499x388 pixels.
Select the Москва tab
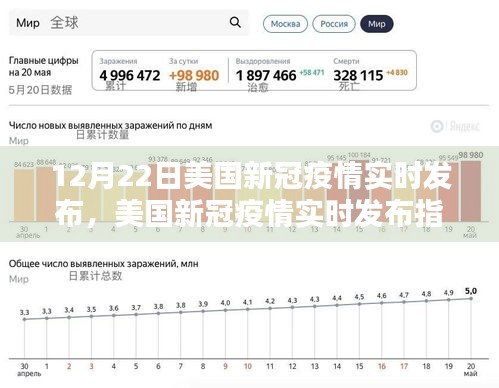pos(285,24)
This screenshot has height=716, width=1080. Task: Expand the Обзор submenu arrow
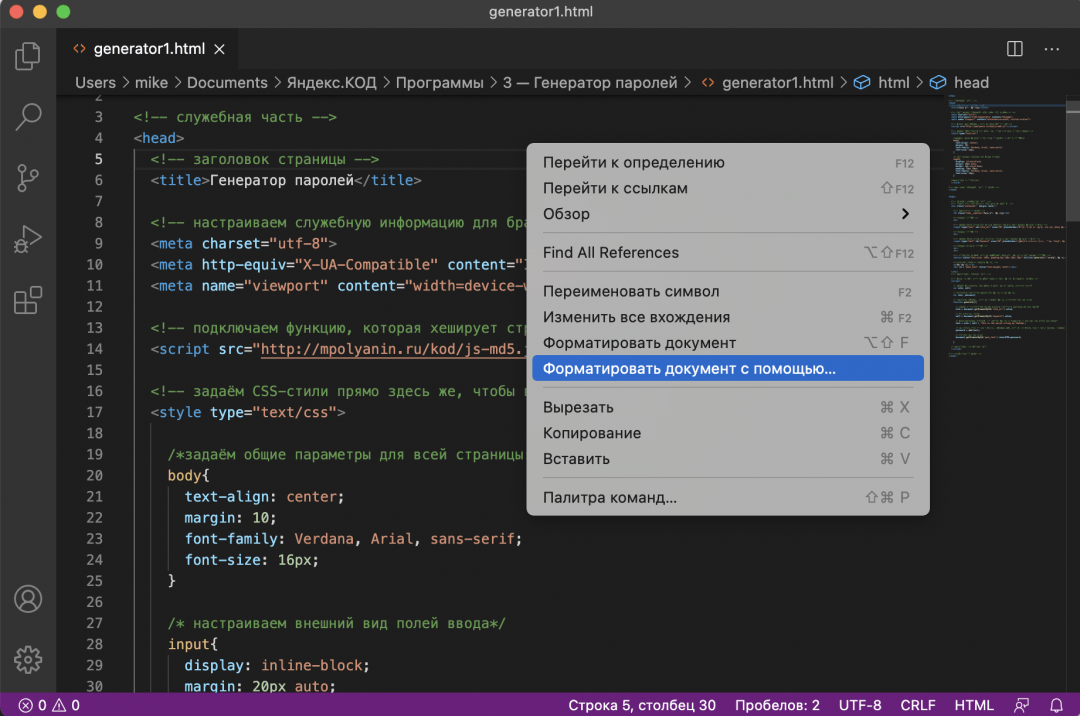pos(904,214)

What this task involves
Write out the material above once more, word for word. Images stay out.

Answer area
499x388 pixels.
Select the Москва tab
pos(285,24)
This screenshot has height=716, width=1080. Task: Expand the Обзор submenu arrow
pos(904,214)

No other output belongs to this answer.